=== Problem to solve ===
Check the listing below for lines with the word "computer" and say how many there are, with nothing but the number.

=== Dataset entries ===

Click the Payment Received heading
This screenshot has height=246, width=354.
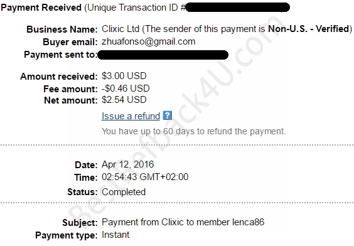pyautogui.click(x=41, y=8)
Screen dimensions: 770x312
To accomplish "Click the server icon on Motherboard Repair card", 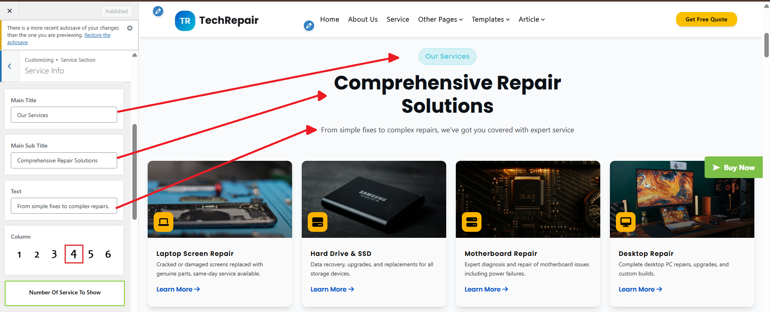I will pyautogui.click(x=471, y=222).
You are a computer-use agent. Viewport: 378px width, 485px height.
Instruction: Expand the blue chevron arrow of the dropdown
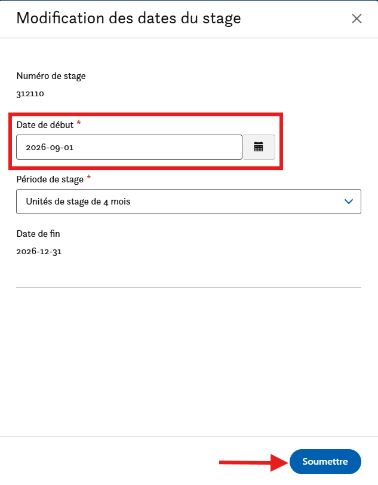(349, 202)
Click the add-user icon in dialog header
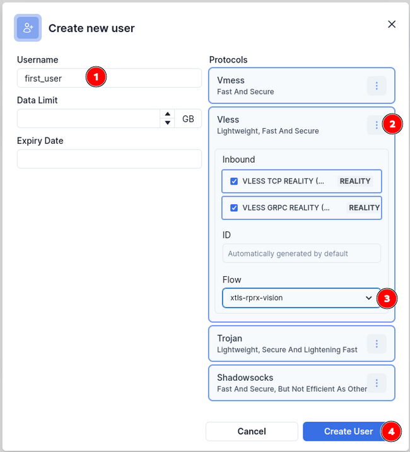The image size is (410, 452). click(28, 28)
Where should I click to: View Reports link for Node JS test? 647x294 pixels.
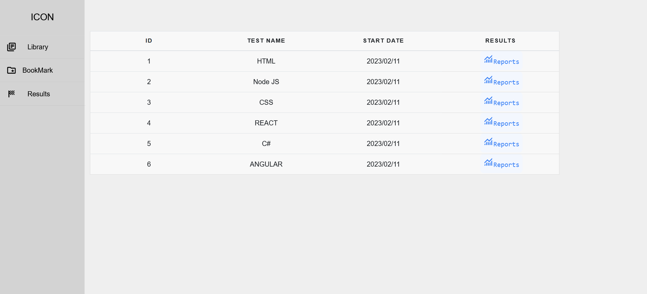506,82
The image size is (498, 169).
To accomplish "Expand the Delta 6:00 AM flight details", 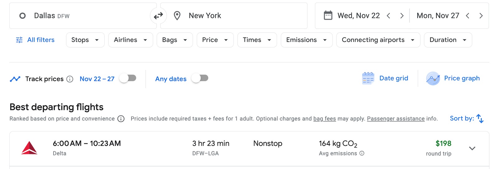I will 472,148.
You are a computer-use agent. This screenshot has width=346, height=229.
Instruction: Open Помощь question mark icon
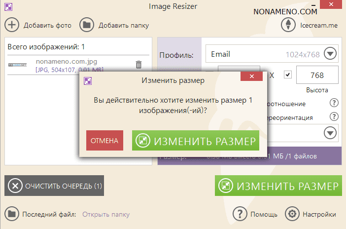click(x=240, y=214)
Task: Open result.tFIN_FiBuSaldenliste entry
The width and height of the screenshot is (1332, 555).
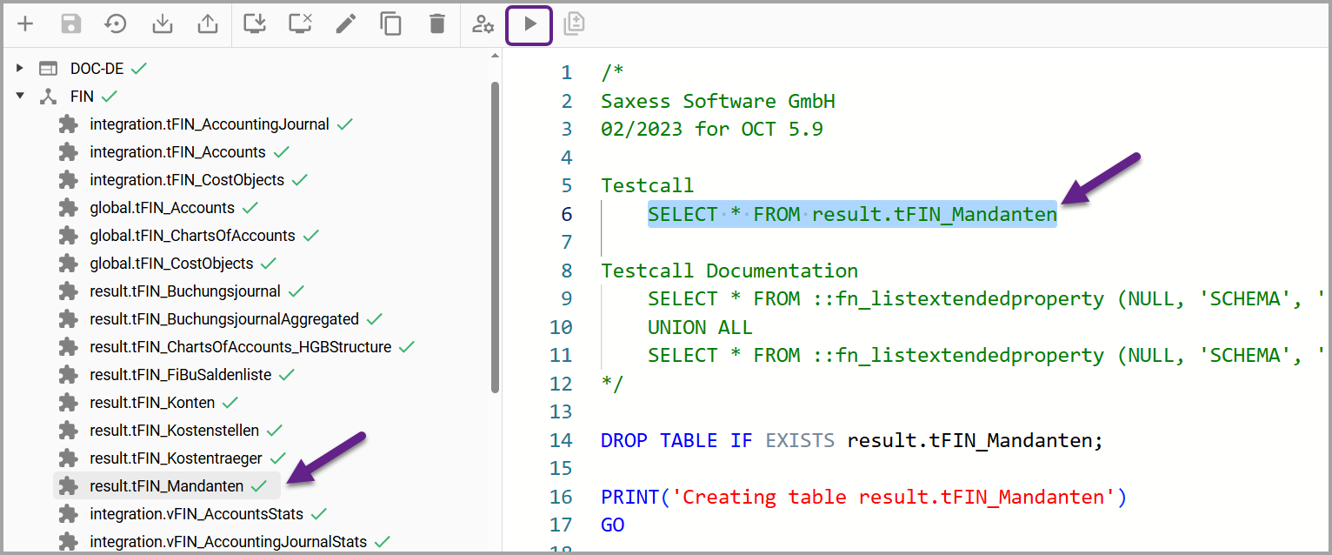Action: pos(180,375)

=== Task output ===
2